[Opening Records for the task section]

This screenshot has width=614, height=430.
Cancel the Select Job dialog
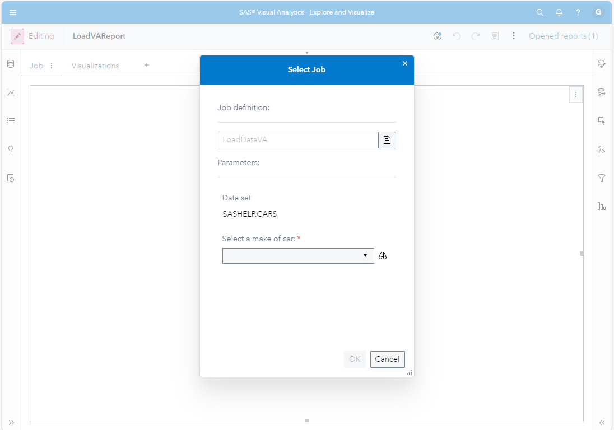point(387,359)
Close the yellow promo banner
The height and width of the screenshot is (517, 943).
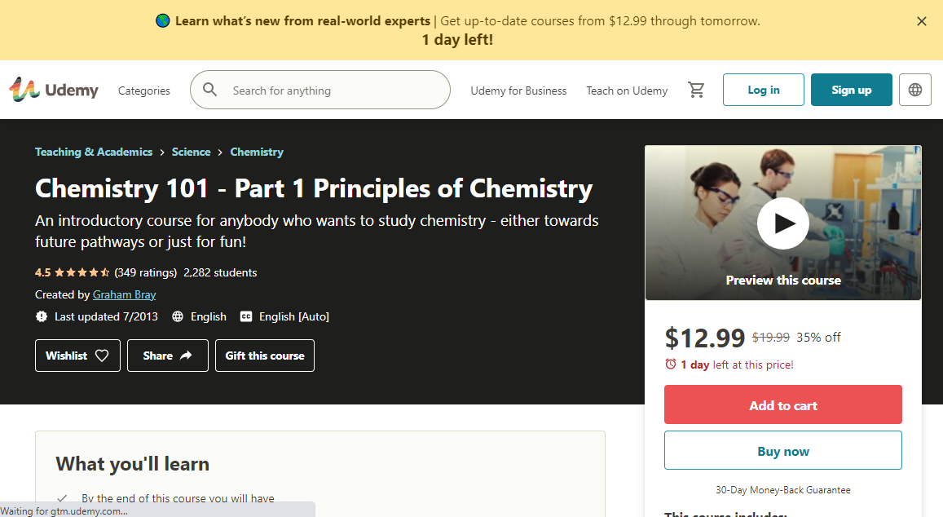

[Closing Records for the task section]

**Aim of the exercise**: Print the records above verbatim, pictures excluded.

**Expected answer**:
This screenshot has width=614, height=430.
Cancel the Select Job dialog
point(387,359)
Close the yellow promo banner
The height and width of the screenshot is (517, 943).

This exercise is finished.